I love this much-maligned “sequel” to Les Misérables, because I do not look at it strictly as a sequel. Yes, it contains many of the same characters in name, who in the original novel act in certain ways and have recognizable traits of personality, and in Kalpakian’s book do not act in the same way.
It also contains a rehashing of old characters metamorphosed into new ones (Gavroche becomes the Starling; Javert becomes Clerons). That’s what has formed a lot of the criticism of her novel. Well, that’s called maturation and growing up, though there are better ways to go about writing this.
In Hugo, Cosette is ten, and then fifteen to seventeen years old. In Kalpakian, she grows from eighteen through thirty-two and beyond. Of course people are going to behave differently as they age and are assaulted by the experiences of life. If you want to read Victor Hugo, then read Victor Hugo. He is most enjoyable in a chaste, reserved way, when you prefer that your passion be kept under lock and key, firmly bridled and kept quiet until the wedding night (until and unless you have read Notre Dame de Paris and the scene where Phoebus is murdered.
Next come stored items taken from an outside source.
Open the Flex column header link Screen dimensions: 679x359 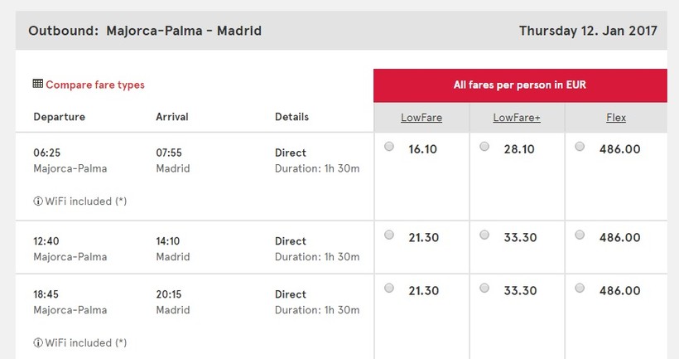click(616, 118)
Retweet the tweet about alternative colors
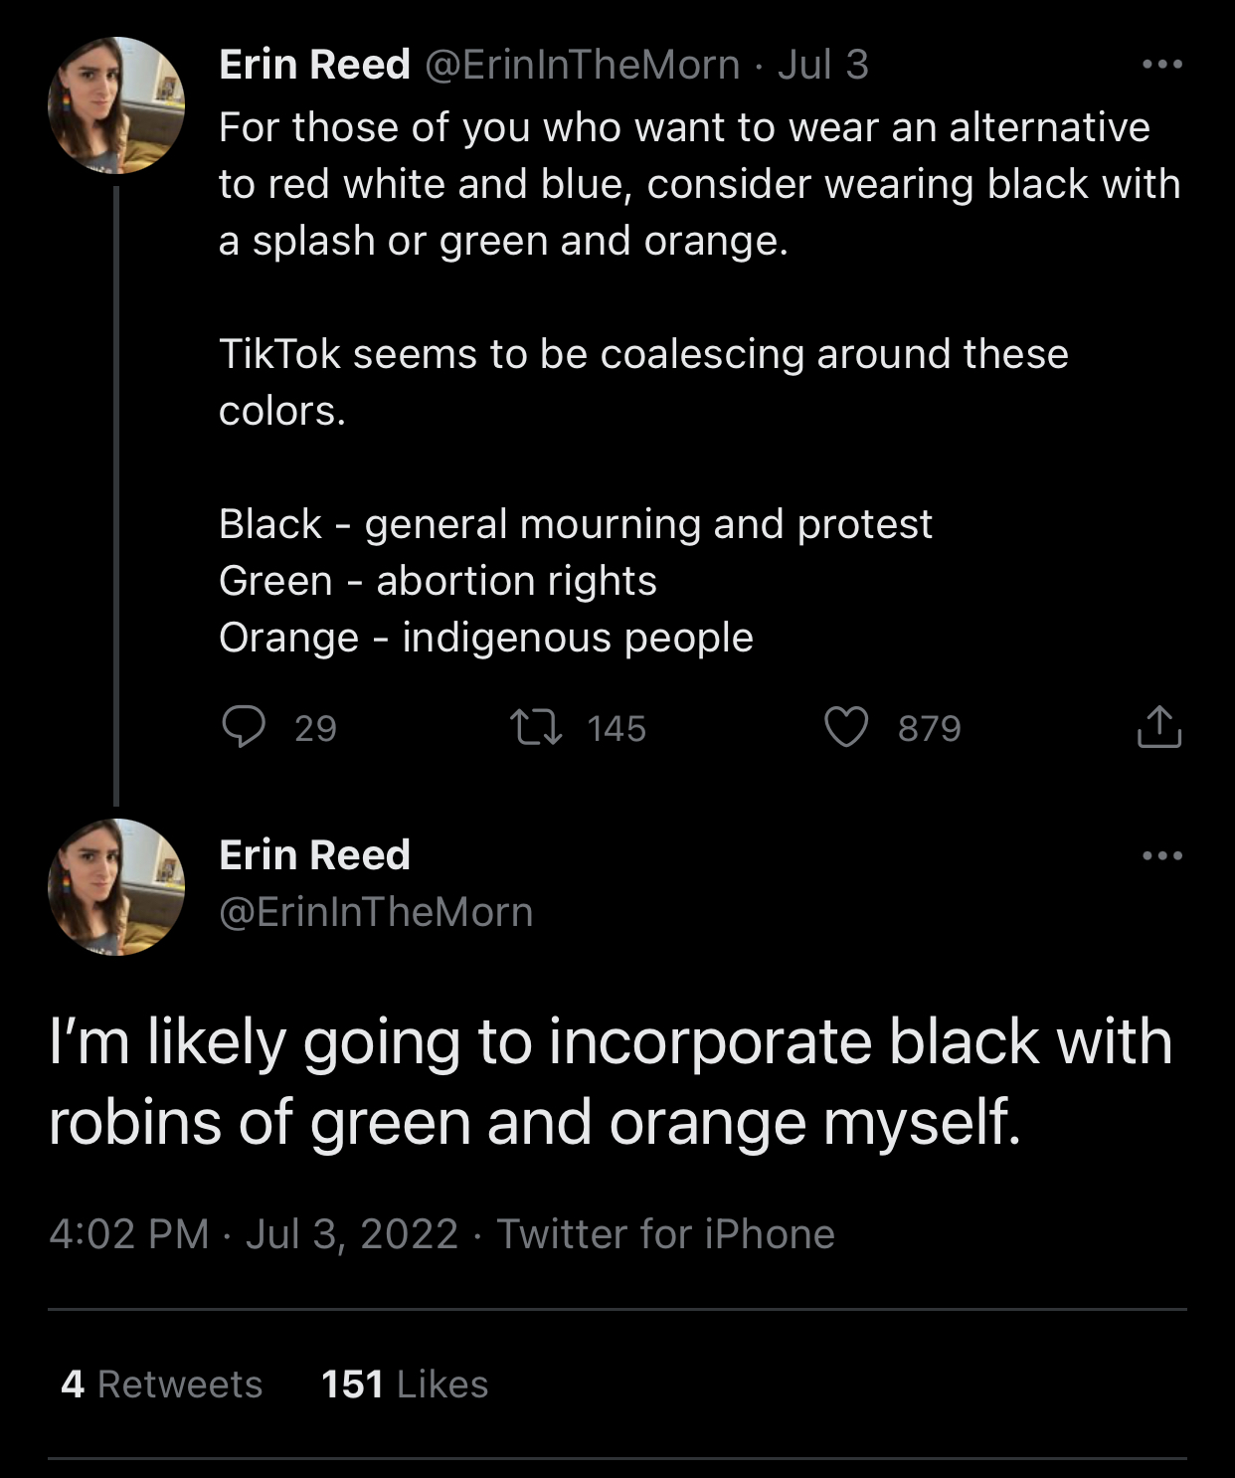Image resolution: width=1235 pixels, height=1478 pixels. 536,727
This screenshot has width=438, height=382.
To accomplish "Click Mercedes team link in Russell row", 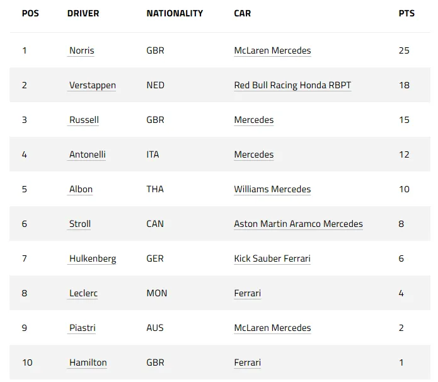I will pos(253,120).
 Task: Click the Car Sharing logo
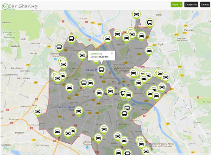(x=20, y=6)
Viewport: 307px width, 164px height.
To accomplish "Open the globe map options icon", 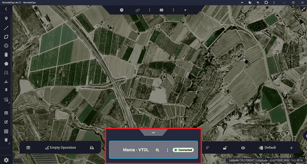I will [6, 46].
Half-nude gypsy girl Esmeralda, anyone?).
Well, there is that scene in the Luxembourg Gardens, where Marius, never having once exchanged a word with Cosette, sees her leg, in a white stocking, revealed because an errant wind blows her black skirts up. Then, at that moment, a young officer walks by at the same moment and also gets to see Cosette’s leg, which throws the gallant Marius into a rage which he cannot express at that moment. (Cosette, of course, is oblivious to all of this in classic nineteenth-century female fashion) That counts as erotica for Victor Hugo.
If you want to read another book, then read another book. Both are enjoyable for different reasons, and there is no reason to malign either one. For similar reasons, Susan Kay’s Phantom is hailed by readers as the prequel to Leroux’s classic, yet it has never officially been published or touted as such. Yet it Phantom is stylistically far superior to Cosette.
The less said about Cosette or the Time of Illusions by Francois Ceresa, the better.